The draft text had been submitted to the Assembly in June by Costa Rica, the Maldives, Morocco, Slovenia and Switzerland and was presented by Switzerland. The resolution was brief in its content, primarily affirming a right that had earlier been recognised as a part of international human rights law and procedures by the UN Human Rights Council.
The resolution also affirmed that the promotion of the human right to a clean, healthy and sustainable environment “requires the full implementation of the multilateral environmental agreements under the principles of international environmental law”. This affirmation formally links multilateral environmental agreements such as the Framework Convention Climate Change and the Convention on Biological Diversity to human rights procedures.

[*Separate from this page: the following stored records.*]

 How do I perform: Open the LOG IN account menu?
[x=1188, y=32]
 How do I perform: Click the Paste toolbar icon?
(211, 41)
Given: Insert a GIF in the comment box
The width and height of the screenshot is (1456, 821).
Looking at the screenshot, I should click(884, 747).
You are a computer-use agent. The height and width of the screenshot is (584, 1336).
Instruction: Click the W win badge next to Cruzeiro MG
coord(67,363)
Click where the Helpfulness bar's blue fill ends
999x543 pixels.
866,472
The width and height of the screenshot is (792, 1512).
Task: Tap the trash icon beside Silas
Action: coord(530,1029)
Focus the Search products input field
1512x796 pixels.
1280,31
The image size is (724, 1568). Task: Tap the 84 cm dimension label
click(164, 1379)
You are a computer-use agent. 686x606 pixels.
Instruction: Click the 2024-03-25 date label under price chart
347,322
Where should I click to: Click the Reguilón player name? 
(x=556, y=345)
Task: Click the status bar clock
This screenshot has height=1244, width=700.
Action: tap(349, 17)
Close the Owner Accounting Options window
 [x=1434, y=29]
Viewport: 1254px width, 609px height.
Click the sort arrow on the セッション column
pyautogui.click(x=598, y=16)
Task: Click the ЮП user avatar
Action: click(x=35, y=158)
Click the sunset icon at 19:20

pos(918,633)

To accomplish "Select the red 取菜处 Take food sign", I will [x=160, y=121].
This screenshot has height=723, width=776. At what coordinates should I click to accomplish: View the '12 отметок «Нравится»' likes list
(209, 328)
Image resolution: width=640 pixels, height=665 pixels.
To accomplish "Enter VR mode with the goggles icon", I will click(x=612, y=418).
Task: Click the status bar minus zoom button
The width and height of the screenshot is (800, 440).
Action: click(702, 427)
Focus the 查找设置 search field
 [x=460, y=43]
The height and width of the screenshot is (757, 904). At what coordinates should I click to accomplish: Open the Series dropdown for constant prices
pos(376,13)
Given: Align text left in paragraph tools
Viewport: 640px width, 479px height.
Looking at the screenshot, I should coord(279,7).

The foundations for the UNGA resolution lay in October 2021, when the United Nations Human Rights Council approved a resolution on the “human right to a clean, healthy and sustainable environment” which recognised that the impact of climate change, the unsustainable management and use of natural resources, the pollution of air, land and water, the unsound management of chemicals and waste, the loss of biodiversity and the decline of ecosystems interfere with the enjoyment of a clean and healthy environment.
In addition, the Human Rights Council emphasised procedural rights such as the right to seek, receive and impart information and to participate in government and public affairs in environmental decision making.
Recent inventories have revealed a growing number of threats against environmental human rights defenders and a rate of killings of environmental activists rising to two a week.